Data section:
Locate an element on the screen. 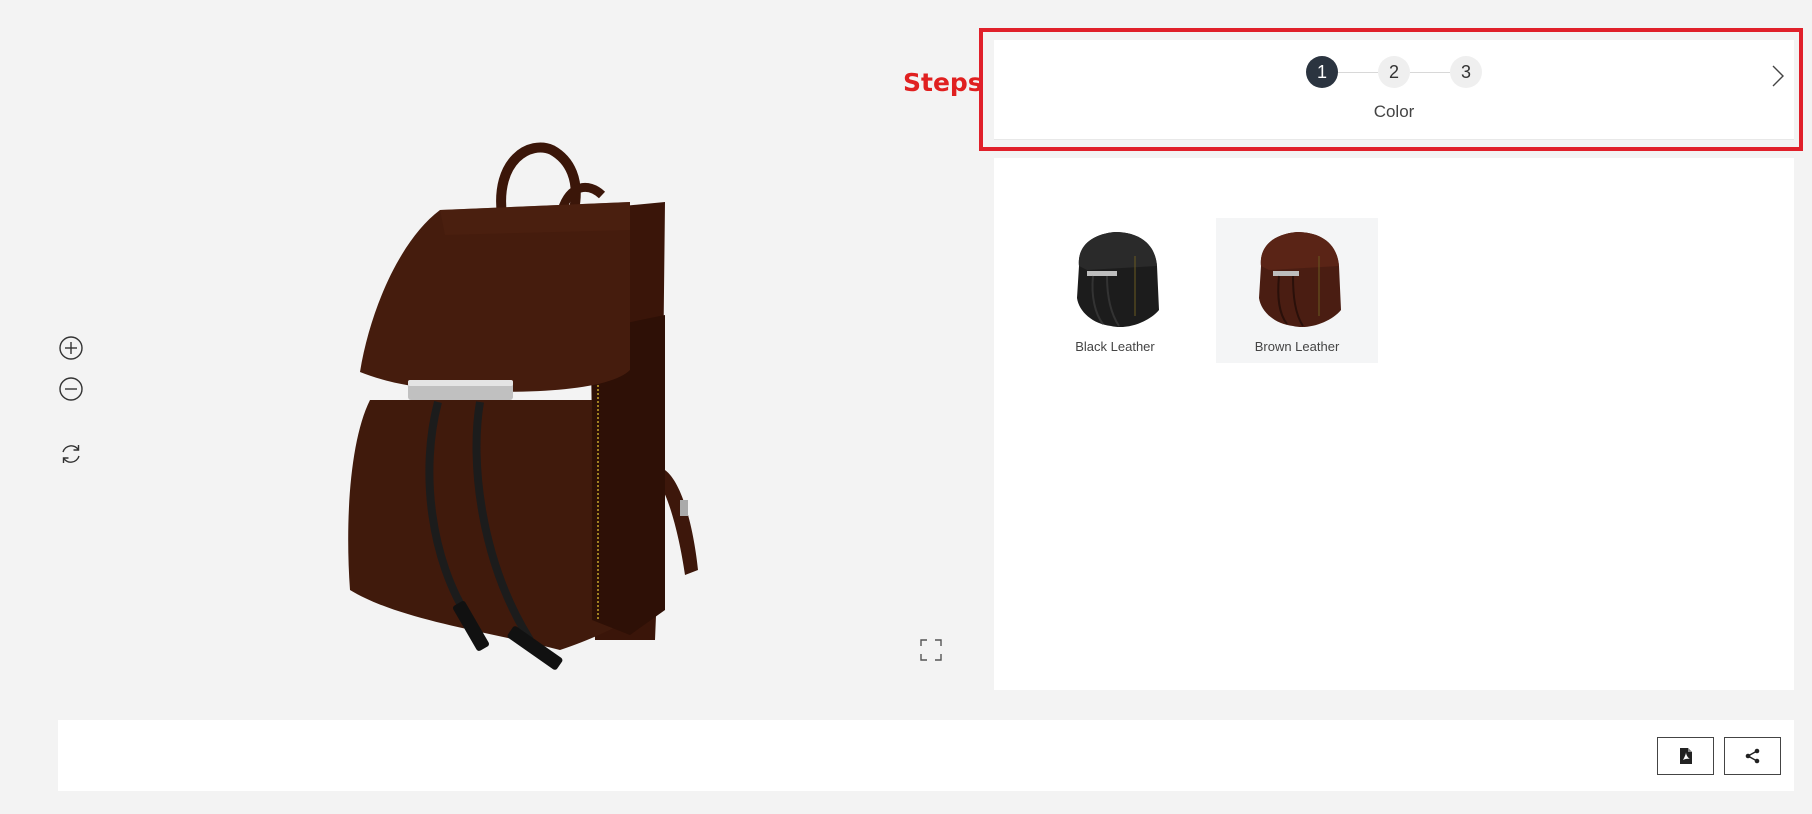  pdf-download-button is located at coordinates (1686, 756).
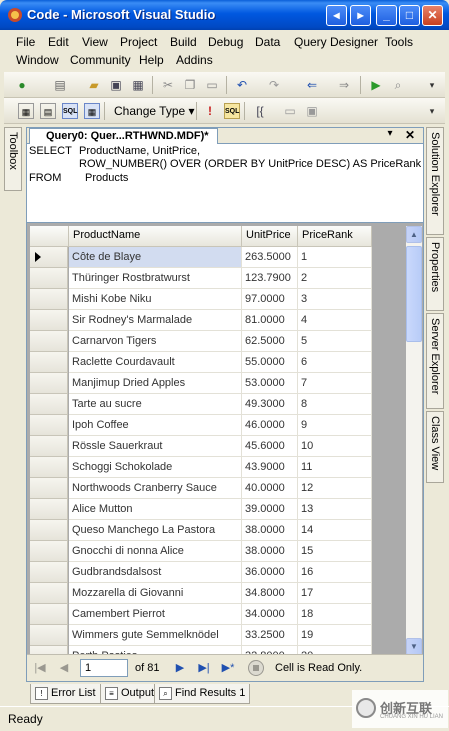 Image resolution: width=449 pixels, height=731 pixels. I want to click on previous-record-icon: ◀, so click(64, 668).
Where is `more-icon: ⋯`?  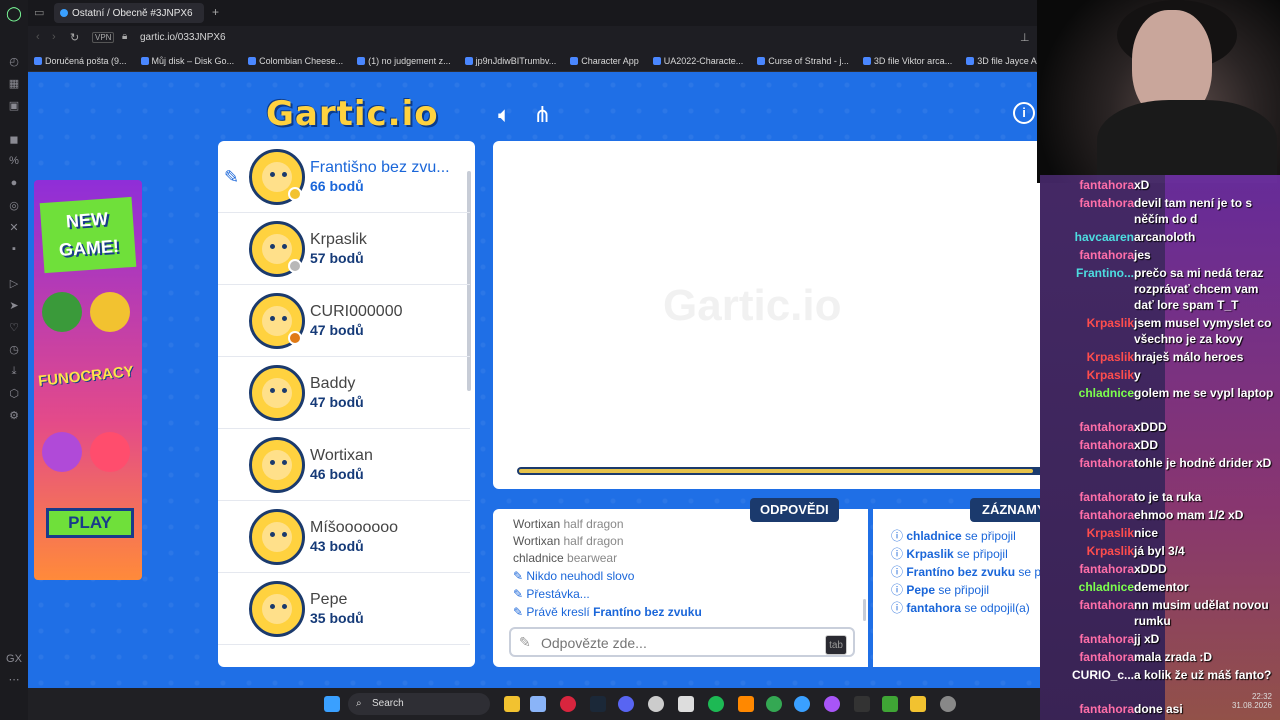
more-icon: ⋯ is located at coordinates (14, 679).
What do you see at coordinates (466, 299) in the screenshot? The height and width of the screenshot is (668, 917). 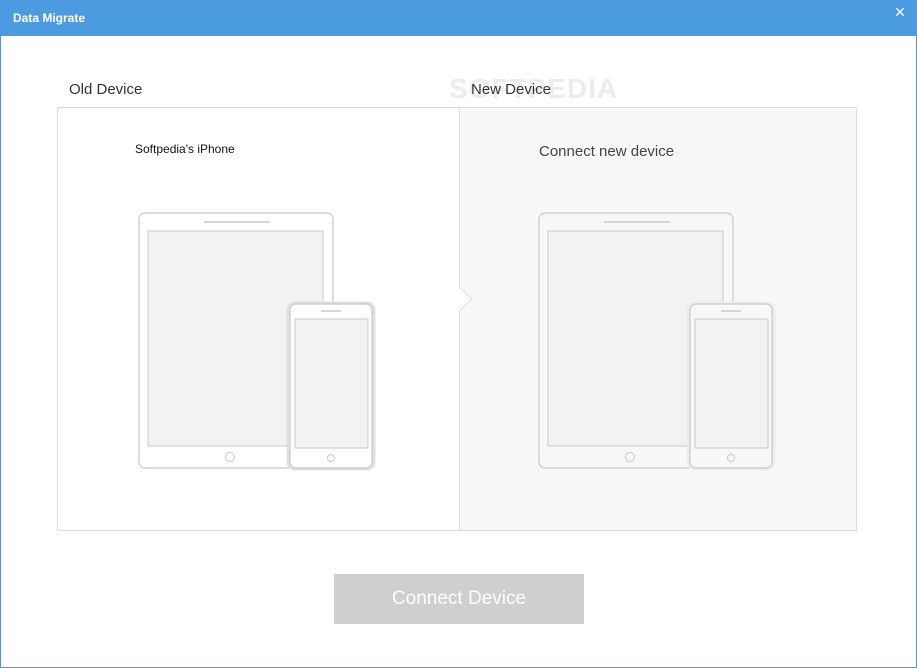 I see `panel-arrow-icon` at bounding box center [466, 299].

==

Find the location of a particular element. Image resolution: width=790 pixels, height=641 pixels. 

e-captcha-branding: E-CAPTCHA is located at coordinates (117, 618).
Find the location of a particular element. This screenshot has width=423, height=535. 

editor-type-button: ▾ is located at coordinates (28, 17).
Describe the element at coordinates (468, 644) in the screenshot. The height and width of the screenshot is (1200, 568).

...

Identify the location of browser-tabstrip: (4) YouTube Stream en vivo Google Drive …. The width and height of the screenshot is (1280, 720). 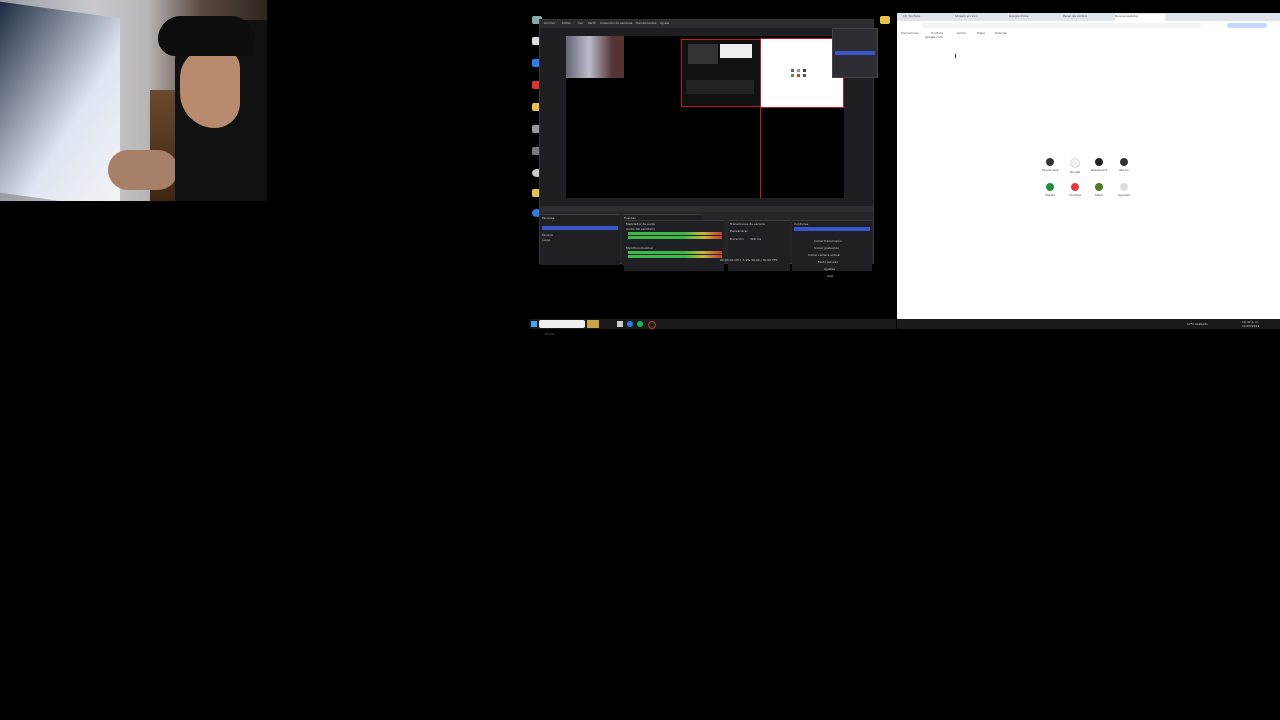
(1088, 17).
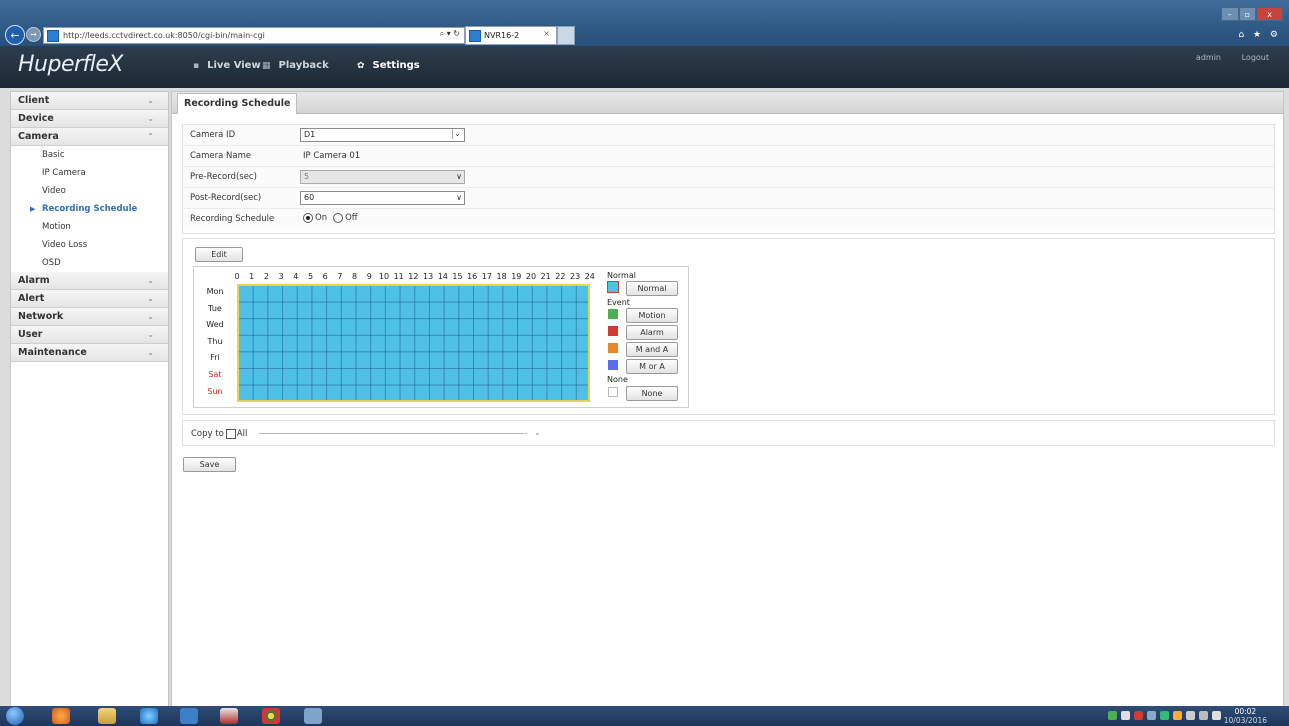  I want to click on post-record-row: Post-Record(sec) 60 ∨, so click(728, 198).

Description of the task:
Starting at the line that contains "Identify the location" and ending at the line that contains "I want to click on post-record-row: Post-Record(sec)", render those lines of the records as a Markdown table with the columns No. and Text, numbering each row and leaving out blank lines and pictures.

Response to the task:
| No. | Text |
|---|---|
| 1 | Identify the location of browser-tabstrip: (4) YouTube Stream en vivo Google Drive …. The width and height of the screenshot is (1280, 720).  |
| 2 | (1088, 17). |
| 3 |   I want to click on post-record-row: Post-Record(sec) 60 ∨, so click(728, 198). |